Stack vs Heap – Two Growth Patterns
Property | Stack | Heap |
---|---|---|
Lifespan | Automatic (scope-bound) | Manual / GC |
Growth direction | Down in x86-64 | Up (allocator-dependent) |
Allocation cost | 1 instruction (`sub rsp`) | `malloc` – usually `O(1)` average, but slower |
Typical use-case | Local variables, return PCs | Dynamic data structures |
Anatomy of a Function Call
The stack pointer moves just once per call entry/exit. High-performance code keeps frames shallow to stay inside L1.

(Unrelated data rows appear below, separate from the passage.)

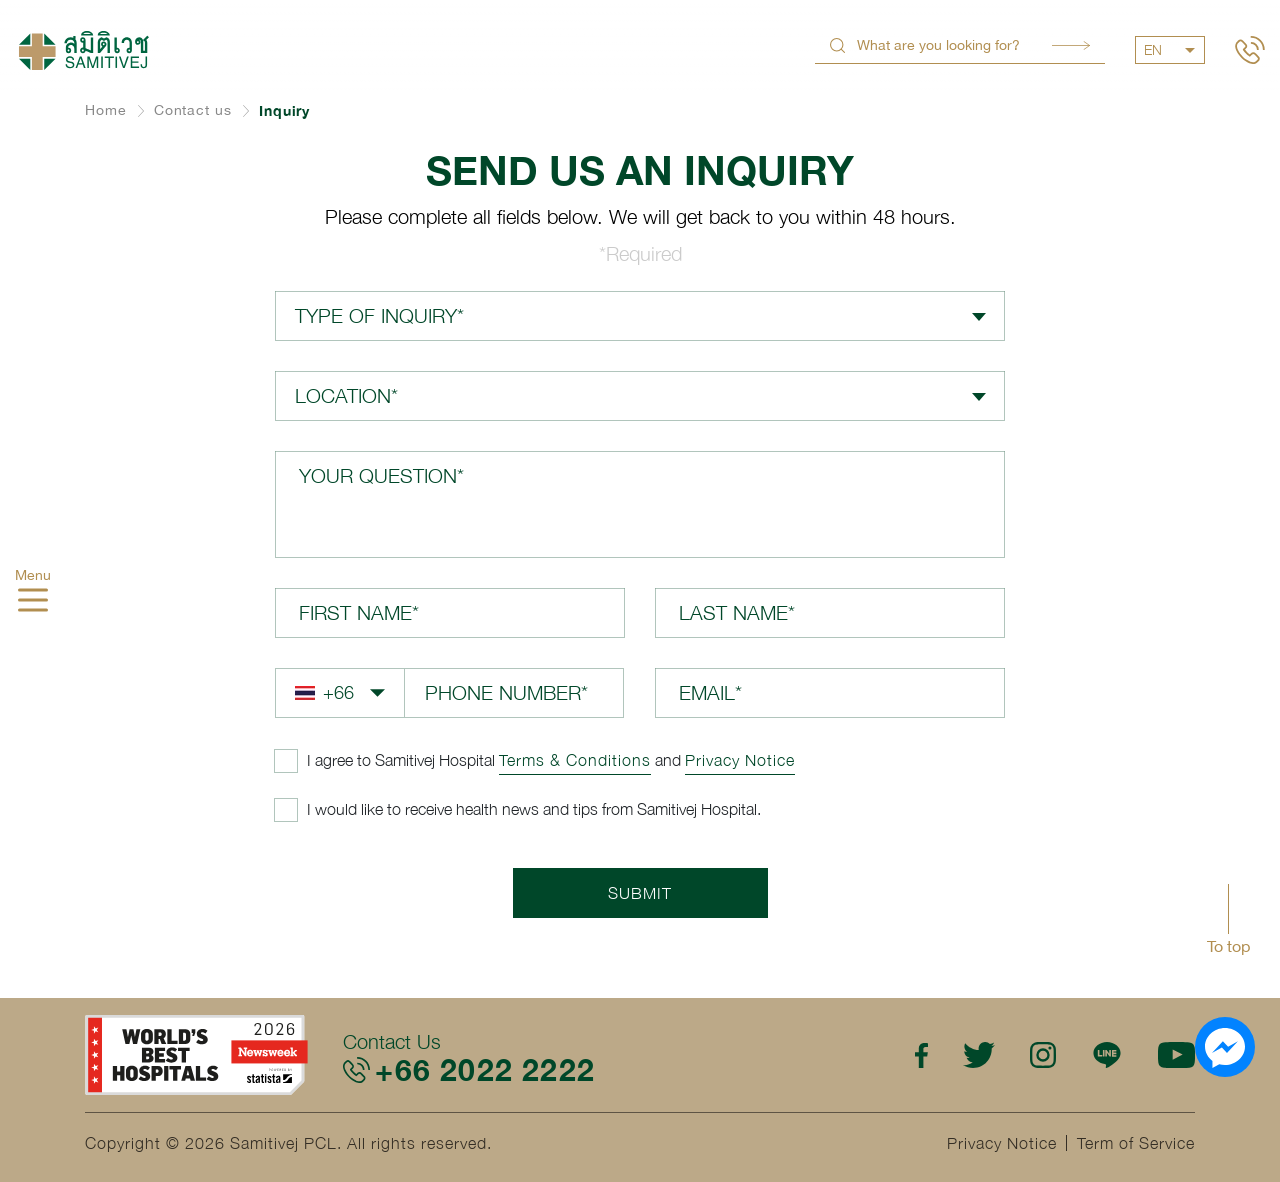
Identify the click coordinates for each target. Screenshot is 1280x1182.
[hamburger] (33, 603)
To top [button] (1228, 946)
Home (106, 110)
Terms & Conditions (575, 760)
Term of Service (1136, 1143)
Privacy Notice (740, 760)
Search (1071, 45)
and (551, 760)
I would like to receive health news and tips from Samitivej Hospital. (534, 809)
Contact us (193, 110)
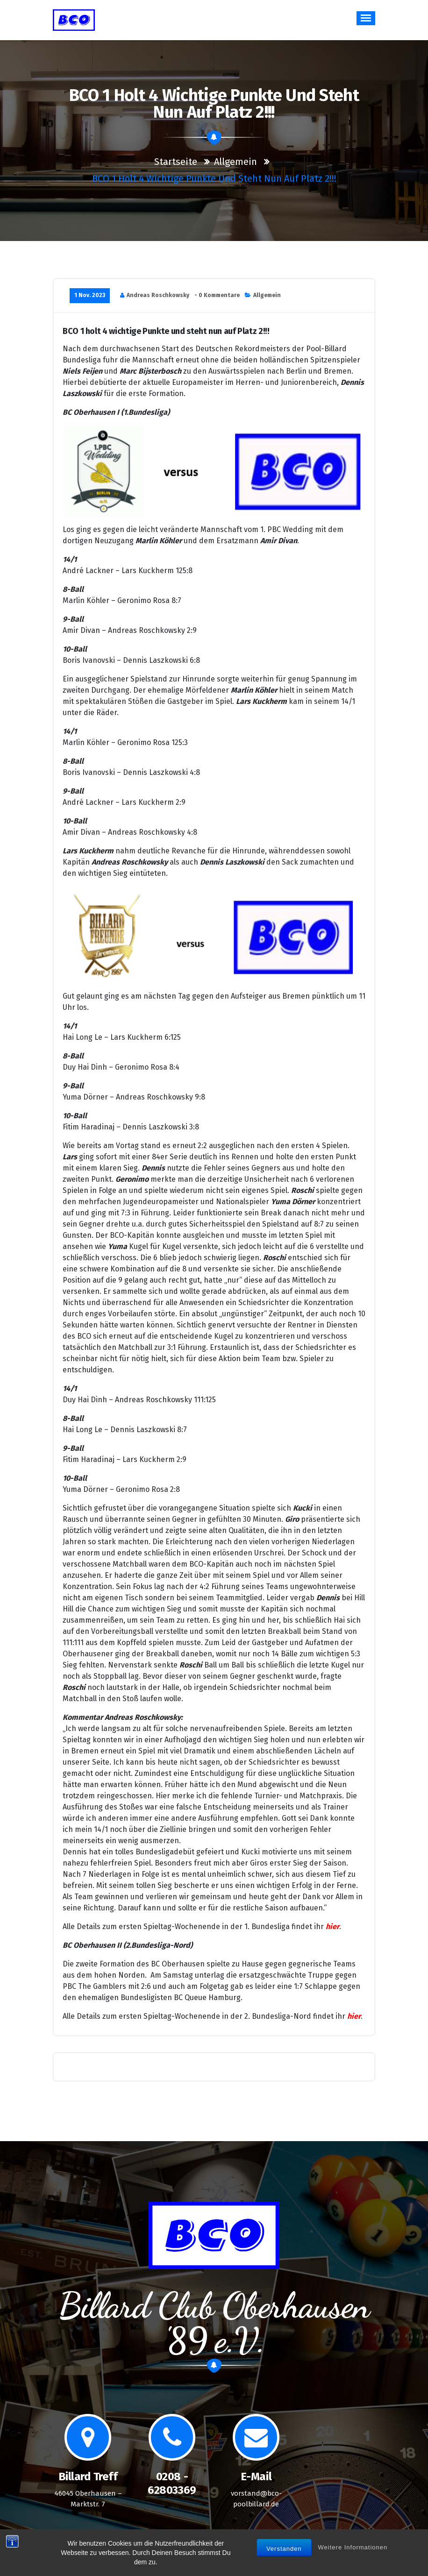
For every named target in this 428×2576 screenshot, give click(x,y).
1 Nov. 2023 (89, 295)
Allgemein (235, 161)
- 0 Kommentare (217, 295)
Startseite (175, 161)
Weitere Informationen (353, 2552)
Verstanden (284, 2554)
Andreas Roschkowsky (158, 295)
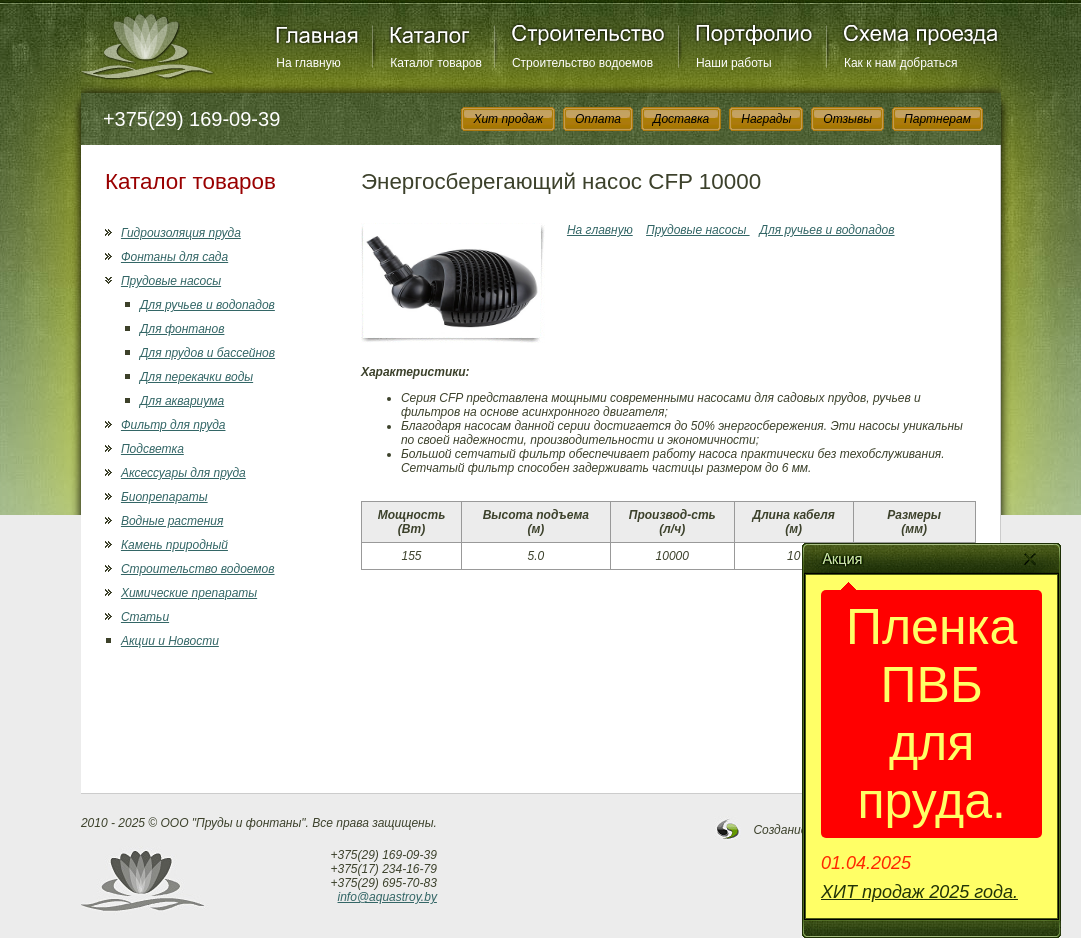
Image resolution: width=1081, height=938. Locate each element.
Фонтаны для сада (174, 257)
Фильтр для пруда (173, 425)
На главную (308, 63)
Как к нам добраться (901, 63)
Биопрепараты (164, 497)
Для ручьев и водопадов (207, 305)
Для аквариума (182, 401)
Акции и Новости (170, 641)
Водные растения (172, 521)
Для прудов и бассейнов (207, 353)
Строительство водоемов (582, 63)
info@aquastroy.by (387, 897)
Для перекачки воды (196, 377)
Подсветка (152, 449)
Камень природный (174, 545)
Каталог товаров (436, 63)
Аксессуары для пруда (183, 473)
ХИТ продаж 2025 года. (919, 892)
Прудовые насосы (171, 281)
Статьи (145, 617)
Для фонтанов (182, 329)
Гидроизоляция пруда (181, 233)
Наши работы (734, 63)
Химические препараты (189, 593)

CPU vs GPU Memory — Different Beasts
Where CPUs favour latency, GPUs are built for throughput.
Aspect | CPU | GPU |
---|---|---|
Core count | 8 – 64 “fat” cores | Hundreds–thousands of “thin” cores |
L1/L2 size per SM | 32–64 KiB (data) | 64–128 KiB split shared mem / cache |
Global memory | DDR4/5, ~50–100 GB/s | GDDR6/HBM ≈ 0.5–1 TB/s |
Access granularity | 64-byte lines | 32-byte warps; coalescing crucial |
Cache coherence | Hardware-coherent within socket | Often manual (CUDA `__syncthreads`, barriers) |
Host interaction | Unified virtual mem (recent) | PCIe/ NVLink latency, explicit copies still common |
Key GPU concepts
Warp divergence – Threads in a warp that take different branches stall others. Shared memory – Programmer-managed scratchpad; think “user-controlled L1”. Memory coalescing – Adjacent threads should access adjacent addresses.